After mine, my work put me down to half days, so four hour shifts max, to help with my chronic fatigue and general pain levels. It worked pretty well for a few months! I felt better and had more energy and my pain levels were lower as I was better rested.
Unfortunately, that help stopped working a few months later. I've been signed off of work for 6 weeks right now. I'm still waiting for my first diagnostic lap, which is supposed to be in early December. (Only taken me a year to get to this point! 😜)

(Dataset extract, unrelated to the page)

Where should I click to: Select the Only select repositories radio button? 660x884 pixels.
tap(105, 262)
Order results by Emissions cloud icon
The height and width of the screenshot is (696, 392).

I don't know what's going to happen in my employment future. My manager told me that he was fairly sure I could only be signed off for three months before I'd be let go as they have kept me in probation since I started almost a year ago since I began to have sick days about two months into my employment there. Kinda sucks, a lot, but I don't know what I can do about it at this point. I just need to get to the lap. Just keep swimming. 🐠
Holl, try not to beat yourself up too badly. If there is one thing 2017 has taught me, it's to be kinder to myself. When my absences started climbing earlier this year, I was so hard on myself, forcing myself to just suck it up and get on with it way more than I should. In hindsight, doing that made my pain levels worse because the more run down we are, the stronger the symptoms seem to be, at least for me. Maybe it isn't that way for everyone, but, either way, we have got to allow ourselves to be human.
One of my GP's just kindly chewed me out last month about how I have got to lower my threshold for what I consider to be "too much pain" for pushing through. She said I had been hurting myself more by not allowing myself to rest when by body needed to focus on what was happening inside. The smarty pants is probably right. 😉
It's hard when no one can see what's hurting us. We feel like we have to pretend everything is fine, I'm fine, just fine.... that crap is exhausting.
Pursue an OH appointment through your employer. That will help them to see, in words they can understand, how this awful thing affects your ability to function since it isn't visible to the naked eye. Be kind to yourself and put yourself first. Don't let guilt push you harder than you need. Hang in there, you're not alone. ❤️
Thank you LouLou857 and JackieBo for both taking the time to reply and for you advice.
LouLou I think your right honesty is the best policy but I find it hard to explain how bad it is because i don't want pitty or people to think I'm being mard. I have thought about putting together a leaflet in the past yo give to employers that does the talking for us (it would also stop us from repeating ourselves so often) 😂.
JackieBo, thank you soo much for all your advice and words of wisdom about being hard on ourselves you have hit the nail on the head.. I have 100% been putting up with it for too long and not listening to my body this time around.